Understanding the causes of within- and among-population differences in vital rates, life histories, and population dynamics is a central topic in ecology. In order to understand how within- and among-population variation emerge, we need long-term studies that include episodic events and contrasting environmental conditions, tag-recapture data for the estimation and characterization of individual and shared variation, and statistical models that can tease apart population-, shared-, and individual contribution to the observed variation.

We used long-term tag-recapture data and novel statistical and modeling techniques to investigate and estimate within- and among-population differences in vital rates, life histories and population dynamics of marble trout Salmo marmoratus, a narrow endemic freshwater salmonid. Only ten populations of pure marble trout still persist in Western Slovenian headwaters. Marble trout populations are also threatened by floods and landslides, which have already caused the extinction of two populations in recent years.

In particular, we estimated and determined causes of variation and trade-offs within- and among populations in growth, survival, and recruitment in response to variation in water temperature, density, sex, early conditions, and extreme events.

In all ten populations, we found that the effects of population density on traits were mostly limited to the early stages of life and that individual growth trajectories were established early in life. We found no clear effects of water temperature on survival and recruitment.

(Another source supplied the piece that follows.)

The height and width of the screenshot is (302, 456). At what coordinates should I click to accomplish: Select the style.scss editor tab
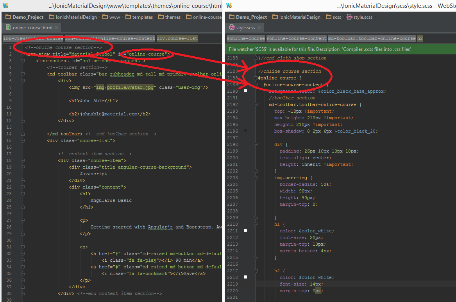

Population density was variable over time in all populations, with flash floods and debris flows causing massive mortalities and threatening population persistence. Apart from flood events, variation in population density within streams was largely determined by variation in recruitment, with survival of older fish being relatively constant over time within populations, but substantially different among populations. A fast- to slow-continuum of life histories in marble trout populations seemed to emerge, with slow growth associated with higher survival at the population level, possibly determined by food conditions and age at maturity.

Our work provides unprecedented insight into the causes of variation in vital rates, life histories, and population dynamics in an endemic species that is teetering on the edge of extinction.